PETIT EXERCICE A | D'après l'extrait sur la Mauritanie plus bas, depuis quelle année le pays n'a-t-il pas connu d'attentat islamiste ?

EXTRAIT FOURNI |
Le pouvoir en place conforté dans les urnes


Sahel: la Mauritanie, pôle de stabilité?
Le président mauritanien saluant le président Macron, 6e Sommet entre l'Union européenne et l'Union africaine, Bruxelles, 17 février 2022 © Olivier Hoslet/AP/SIPA

La Mauritanie est une exception au Sahel. Le pays n’a pas connu d’attentat islamiste depuis 2011. A un an de l’élection présidentielle, le président Mohamed Ould Ghazouani sort renforcé des élections législatives du dimanche 28 mai. Analyse.


La Mauritanie ne fait pas les gros titres de la presse française. Nous avons pourtant tort de négliger ce pays présentant une géographie qui en fait un État pivot de l’Afrique de l’ouest au sens où l’entend le politologue et ancien conseiller en sécurité national de Jimmy Carter, Zbigniew Brzezinski. Les dernières élections législatives, dont le second tour avait lieu le samedi 27 mai, sont l’occasion de nous pencher plus attentivement sur cet Etat divisé entre le groupe des Beidanes ou « Maures blancs » d’origine berbère, celui des « Maures noirs » ou Haratins et des Africains noirs issus de multiples ethnies (Peuls, soninkés, Wolofs, etc).

SECTION DES DONNÉES |

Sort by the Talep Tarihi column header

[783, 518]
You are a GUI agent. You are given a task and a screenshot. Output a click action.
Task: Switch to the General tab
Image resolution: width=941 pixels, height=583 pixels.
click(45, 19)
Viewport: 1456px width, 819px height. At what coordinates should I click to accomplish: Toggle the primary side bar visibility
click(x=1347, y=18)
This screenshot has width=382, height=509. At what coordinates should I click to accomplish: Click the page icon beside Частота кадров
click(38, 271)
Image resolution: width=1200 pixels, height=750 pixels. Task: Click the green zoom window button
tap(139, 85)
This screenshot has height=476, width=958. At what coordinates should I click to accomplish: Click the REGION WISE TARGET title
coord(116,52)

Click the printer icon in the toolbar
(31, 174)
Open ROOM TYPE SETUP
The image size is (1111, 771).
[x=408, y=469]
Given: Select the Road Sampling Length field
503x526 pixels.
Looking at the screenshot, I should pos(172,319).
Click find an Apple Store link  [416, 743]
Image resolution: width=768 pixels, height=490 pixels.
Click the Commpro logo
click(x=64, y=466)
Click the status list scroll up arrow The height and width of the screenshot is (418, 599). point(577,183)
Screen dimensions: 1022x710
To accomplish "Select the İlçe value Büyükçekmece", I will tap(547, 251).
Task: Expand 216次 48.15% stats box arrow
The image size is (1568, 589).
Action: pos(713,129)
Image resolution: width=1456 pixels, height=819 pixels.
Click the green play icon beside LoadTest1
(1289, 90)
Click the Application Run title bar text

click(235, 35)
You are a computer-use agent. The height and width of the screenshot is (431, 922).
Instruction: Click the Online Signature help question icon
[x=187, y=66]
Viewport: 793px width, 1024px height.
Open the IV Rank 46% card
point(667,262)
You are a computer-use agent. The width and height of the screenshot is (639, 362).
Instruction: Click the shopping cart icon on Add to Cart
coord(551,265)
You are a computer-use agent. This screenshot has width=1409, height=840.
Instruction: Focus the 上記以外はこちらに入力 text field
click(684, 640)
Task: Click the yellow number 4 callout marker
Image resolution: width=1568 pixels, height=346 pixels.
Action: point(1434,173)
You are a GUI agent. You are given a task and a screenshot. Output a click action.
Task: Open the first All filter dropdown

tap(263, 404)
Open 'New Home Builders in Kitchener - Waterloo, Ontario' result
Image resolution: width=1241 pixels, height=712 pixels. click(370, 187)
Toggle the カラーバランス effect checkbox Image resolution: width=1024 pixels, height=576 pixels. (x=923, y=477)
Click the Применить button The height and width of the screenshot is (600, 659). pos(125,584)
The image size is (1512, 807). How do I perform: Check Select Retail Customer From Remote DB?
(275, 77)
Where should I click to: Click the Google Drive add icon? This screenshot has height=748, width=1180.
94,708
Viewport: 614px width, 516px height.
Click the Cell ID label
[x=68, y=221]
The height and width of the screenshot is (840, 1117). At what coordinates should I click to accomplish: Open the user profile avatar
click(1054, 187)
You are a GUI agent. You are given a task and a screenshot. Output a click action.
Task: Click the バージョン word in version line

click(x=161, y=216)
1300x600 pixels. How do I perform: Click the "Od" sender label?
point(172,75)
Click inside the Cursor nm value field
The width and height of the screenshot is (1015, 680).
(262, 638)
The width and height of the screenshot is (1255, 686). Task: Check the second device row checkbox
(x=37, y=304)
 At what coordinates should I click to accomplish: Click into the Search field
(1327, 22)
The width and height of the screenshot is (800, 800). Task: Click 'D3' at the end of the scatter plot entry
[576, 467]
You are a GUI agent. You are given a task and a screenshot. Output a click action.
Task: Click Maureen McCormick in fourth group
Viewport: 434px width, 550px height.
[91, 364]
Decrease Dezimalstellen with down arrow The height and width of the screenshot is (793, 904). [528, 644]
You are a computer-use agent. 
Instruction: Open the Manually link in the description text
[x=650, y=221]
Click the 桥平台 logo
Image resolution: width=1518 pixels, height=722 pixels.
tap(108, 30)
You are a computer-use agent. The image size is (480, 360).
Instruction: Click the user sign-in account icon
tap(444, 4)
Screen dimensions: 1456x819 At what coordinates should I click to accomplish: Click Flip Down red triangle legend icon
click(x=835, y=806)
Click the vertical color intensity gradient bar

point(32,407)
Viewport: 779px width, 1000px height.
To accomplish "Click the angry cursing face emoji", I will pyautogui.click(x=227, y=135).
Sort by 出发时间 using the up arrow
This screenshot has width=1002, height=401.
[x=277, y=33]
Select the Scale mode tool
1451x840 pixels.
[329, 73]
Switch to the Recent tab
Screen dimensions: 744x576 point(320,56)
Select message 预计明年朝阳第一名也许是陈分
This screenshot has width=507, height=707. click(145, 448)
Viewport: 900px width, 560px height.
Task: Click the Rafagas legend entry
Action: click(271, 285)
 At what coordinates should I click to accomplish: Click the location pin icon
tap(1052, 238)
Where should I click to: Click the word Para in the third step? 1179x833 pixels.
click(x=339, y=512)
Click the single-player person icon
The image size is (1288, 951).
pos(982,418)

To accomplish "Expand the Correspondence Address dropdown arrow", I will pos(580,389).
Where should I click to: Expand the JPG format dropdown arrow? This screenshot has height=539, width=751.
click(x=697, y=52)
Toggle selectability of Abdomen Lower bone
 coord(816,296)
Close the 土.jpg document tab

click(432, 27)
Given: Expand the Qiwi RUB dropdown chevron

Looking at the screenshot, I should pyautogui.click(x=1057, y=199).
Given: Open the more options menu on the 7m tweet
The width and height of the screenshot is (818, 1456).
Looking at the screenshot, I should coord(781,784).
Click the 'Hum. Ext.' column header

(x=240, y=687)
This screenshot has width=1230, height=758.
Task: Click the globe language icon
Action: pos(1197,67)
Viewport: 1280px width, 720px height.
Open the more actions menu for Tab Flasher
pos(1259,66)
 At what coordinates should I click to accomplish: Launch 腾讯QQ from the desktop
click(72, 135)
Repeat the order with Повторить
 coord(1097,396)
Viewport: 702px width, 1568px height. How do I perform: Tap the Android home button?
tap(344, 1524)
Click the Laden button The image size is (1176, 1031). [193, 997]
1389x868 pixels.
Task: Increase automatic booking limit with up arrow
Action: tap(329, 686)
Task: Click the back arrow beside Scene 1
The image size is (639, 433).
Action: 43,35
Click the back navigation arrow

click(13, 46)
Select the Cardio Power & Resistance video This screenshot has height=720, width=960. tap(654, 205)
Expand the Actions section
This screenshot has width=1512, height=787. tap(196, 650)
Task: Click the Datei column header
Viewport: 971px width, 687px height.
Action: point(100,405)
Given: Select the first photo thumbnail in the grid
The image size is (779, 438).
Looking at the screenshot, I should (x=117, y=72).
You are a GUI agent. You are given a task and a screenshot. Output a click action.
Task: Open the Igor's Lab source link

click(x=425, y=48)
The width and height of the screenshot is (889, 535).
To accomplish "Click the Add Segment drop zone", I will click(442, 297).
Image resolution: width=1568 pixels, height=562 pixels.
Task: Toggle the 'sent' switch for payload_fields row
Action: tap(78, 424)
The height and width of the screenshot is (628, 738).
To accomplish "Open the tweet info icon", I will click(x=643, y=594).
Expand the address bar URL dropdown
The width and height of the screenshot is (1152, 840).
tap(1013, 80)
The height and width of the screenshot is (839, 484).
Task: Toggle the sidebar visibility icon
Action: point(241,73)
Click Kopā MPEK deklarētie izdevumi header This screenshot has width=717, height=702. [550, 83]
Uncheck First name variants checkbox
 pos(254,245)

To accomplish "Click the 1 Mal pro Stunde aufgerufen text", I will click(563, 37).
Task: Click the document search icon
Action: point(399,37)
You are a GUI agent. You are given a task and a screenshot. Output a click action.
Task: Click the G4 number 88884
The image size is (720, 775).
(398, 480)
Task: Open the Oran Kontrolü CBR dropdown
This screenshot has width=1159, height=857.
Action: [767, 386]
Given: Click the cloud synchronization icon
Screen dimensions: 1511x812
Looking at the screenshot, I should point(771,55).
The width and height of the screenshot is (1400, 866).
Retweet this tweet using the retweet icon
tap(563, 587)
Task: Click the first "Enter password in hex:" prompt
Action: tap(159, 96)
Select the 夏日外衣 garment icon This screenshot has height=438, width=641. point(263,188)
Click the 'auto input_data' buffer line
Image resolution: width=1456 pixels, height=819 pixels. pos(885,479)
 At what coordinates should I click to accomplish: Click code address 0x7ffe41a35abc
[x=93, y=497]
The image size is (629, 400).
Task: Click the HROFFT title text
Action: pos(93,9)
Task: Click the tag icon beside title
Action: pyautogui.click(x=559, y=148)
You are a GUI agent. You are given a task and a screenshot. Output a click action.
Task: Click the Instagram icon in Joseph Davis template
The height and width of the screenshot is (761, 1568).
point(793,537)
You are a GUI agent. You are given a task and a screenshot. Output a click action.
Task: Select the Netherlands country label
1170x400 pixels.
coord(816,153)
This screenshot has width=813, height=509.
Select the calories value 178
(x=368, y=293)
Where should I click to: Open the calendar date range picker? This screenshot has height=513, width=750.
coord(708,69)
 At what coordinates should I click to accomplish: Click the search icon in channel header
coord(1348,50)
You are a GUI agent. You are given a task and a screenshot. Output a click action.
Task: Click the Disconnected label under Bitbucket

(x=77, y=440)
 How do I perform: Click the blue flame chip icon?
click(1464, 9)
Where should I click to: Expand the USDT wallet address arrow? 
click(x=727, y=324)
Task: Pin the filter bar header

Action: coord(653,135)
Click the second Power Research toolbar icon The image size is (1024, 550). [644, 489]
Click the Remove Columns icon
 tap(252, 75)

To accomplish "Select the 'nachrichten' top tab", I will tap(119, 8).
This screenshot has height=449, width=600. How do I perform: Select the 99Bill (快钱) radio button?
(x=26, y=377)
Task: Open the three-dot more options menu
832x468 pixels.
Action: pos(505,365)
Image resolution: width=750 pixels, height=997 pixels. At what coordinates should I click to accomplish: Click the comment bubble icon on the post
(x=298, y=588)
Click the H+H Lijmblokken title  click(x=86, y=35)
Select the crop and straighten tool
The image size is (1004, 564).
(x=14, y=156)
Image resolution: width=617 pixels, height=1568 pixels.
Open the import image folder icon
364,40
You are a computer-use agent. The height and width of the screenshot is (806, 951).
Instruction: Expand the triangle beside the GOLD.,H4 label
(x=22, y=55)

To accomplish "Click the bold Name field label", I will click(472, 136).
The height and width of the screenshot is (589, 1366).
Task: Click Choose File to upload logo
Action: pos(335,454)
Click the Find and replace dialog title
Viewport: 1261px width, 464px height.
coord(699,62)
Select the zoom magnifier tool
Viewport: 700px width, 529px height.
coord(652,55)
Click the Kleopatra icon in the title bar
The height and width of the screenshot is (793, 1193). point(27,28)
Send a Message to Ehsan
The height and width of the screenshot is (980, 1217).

PETIT EXERCICE B | Présentez en CSV à deux colonnes, consigne et reponse, les entrées qui vont de la ligne contenant "Task: Click the yellow" jusqu'à celle contenant "tap(263, 404)", ces deux lignes comprises. Mettez une ligne par demande, chaque champ entre guillemets, et remplacez les retours à la ligne par des espaces.

RÉPONSE ÉCRITE A | Depuis 2011.

RÉPONSE ÉCRITE B |
consigne,reponse
"Task: Click the yellow number 4 callout marker Image resolution: width=1568 pixels, height=346 pixels.","Action: point(1434,173)"
"You are a GUI agent. You are given a task and a screenshot. Output a click action. Task: Open the first All filter dropdown","tap(263, 404)"